§ What is needed
The answer must consist only of the lines from the line with "This screenshot has height=762, width=1385." to the line with "Task: Select the Adresse input field", both included, exactly as they stand below.

Segment Start: The records

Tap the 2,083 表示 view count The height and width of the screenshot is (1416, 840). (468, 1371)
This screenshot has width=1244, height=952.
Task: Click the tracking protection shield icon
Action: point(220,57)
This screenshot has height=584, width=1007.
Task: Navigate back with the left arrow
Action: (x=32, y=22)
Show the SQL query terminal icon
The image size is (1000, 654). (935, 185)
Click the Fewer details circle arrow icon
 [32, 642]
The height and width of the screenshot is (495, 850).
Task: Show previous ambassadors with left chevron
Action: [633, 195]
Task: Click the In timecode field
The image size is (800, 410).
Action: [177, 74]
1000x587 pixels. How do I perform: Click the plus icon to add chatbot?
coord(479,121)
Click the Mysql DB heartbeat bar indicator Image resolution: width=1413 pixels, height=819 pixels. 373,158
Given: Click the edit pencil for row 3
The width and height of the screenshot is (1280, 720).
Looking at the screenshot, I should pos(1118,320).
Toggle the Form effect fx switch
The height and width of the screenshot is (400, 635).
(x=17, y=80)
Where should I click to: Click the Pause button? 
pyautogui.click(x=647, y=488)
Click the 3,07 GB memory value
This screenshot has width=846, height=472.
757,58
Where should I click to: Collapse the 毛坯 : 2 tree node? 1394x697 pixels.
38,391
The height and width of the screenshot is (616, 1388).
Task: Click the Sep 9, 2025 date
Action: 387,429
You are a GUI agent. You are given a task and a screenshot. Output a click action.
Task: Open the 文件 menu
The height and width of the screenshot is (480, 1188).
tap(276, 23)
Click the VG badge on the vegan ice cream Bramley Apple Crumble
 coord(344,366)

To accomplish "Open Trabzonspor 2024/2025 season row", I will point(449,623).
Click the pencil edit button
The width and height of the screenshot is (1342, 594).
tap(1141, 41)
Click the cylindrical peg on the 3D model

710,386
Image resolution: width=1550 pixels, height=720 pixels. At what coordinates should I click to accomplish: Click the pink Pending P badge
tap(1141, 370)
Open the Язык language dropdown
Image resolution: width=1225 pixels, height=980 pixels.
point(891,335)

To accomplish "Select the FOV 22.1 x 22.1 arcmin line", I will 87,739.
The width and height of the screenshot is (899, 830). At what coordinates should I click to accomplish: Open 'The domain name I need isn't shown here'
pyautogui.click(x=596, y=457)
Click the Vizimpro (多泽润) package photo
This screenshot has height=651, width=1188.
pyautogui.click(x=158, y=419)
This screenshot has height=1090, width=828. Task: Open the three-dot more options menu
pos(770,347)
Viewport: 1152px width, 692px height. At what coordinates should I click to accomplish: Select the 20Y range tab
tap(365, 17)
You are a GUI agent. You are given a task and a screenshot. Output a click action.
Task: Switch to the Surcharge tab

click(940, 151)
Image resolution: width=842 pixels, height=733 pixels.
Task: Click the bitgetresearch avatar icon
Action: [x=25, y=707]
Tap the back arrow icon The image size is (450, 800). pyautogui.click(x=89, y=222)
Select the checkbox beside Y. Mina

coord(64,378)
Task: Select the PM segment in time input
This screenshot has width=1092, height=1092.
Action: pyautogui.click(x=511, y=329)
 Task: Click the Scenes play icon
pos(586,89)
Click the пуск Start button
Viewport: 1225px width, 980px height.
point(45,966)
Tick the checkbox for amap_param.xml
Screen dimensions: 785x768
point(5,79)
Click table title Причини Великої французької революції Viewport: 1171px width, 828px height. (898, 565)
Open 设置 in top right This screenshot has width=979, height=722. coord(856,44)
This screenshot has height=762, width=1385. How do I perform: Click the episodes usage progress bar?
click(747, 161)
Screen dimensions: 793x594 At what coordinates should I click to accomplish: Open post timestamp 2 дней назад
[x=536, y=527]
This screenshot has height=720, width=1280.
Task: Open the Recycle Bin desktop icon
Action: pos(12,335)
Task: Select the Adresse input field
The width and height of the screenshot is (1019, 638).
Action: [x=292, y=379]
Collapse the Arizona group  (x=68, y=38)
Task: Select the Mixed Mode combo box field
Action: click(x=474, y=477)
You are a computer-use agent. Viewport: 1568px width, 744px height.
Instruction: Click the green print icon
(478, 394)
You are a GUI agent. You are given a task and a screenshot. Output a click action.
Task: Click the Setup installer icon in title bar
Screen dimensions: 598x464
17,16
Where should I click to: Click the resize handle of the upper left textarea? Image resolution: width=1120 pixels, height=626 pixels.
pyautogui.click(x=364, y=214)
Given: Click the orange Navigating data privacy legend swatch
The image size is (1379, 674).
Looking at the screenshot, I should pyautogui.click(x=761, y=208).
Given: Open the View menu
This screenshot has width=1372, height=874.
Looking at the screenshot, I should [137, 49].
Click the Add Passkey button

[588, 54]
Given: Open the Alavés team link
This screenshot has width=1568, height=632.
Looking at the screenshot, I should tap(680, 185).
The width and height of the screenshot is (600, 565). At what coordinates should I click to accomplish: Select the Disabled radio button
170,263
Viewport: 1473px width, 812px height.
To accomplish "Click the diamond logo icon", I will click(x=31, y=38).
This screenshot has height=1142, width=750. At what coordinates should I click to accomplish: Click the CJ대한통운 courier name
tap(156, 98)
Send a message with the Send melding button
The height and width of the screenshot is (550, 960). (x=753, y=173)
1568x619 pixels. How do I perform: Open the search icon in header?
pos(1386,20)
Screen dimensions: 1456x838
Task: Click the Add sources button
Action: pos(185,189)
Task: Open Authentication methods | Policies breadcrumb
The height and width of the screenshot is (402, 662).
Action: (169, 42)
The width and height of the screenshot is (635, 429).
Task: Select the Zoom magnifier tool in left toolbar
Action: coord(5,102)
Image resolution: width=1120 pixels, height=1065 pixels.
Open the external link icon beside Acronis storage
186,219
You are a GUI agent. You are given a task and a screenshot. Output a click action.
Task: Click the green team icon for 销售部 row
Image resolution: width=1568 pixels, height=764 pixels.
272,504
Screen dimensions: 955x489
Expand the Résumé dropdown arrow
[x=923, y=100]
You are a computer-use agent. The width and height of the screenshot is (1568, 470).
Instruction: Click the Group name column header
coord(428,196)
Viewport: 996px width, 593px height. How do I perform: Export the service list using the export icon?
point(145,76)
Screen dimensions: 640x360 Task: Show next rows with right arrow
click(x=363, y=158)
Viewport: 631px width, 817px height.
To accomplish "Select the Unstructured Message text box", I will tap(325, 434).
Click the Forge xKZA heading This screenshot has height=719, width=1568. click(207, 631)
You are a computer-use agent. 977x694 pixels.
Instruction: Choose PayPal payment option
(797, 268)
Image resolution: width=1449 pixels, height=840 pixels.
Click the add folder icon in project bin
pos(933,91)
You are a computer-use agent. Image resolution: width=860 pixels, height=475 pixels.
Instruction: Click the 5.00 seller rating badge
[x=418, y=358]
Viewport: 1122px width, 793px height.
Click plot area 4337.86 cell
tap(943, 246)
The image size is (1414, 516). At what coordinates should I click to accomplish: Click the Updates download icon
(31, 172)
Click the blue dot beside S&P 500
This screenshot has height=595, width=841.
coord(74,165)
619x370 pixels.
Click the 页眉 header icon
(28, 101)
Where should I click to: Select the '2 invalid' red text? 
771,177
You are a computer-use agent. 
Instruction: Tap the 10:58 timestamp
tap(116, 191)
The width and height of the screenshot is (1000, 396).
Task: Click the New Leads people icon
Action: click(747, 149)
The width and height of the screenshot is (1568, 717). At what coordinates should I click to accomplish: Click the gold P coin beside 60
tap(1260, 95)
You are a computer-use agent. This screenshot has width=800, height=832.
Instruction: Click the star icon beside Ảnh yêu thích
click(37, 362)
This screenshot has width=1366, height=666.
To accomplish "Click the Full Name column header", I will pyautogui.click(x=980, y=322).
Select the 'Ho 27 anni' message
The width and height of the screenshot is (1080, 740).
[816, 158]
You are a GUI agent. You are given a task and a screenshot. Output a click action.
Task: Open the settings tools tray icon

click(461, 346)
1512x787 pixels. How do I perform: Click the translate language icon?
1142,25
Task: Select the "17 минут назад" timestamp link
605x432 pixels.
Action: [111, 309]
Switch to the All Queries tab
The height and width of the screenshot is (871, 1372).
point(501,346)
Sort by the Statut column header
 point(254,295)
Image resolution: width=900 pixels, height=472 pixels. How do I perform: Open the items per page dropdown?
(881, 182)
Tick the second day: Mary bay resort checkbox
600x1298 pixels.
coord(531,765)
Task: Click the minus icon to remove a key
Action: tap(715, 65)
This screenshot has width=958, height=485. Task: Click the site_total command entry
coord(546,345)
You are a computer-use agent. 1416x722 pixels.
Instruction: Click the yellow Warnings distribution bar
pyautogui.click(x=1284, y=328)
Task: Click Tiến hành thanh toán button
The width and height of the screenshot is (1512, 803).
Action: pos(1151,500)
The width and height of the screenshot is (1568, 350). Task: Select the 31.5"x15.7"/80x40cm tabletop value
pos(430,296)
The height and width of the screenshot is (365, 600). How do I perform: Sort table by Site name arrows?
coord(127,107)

Segment End: The records

§ Task result
This screenshot has height=762, width=1385. How do I perform: Click the episodes usage progress bar?
click(747, 161)
Screen dimensions: 793x594 At what coordinates should I click to accomplish: Open post timestamp 2 дней назад
[x=536, y=527]
This screenshot has height=720, width=1280.
Task: Open the Recycle Bin desktop icon
Action: pos(12,335)
Task: Select the Adresse input field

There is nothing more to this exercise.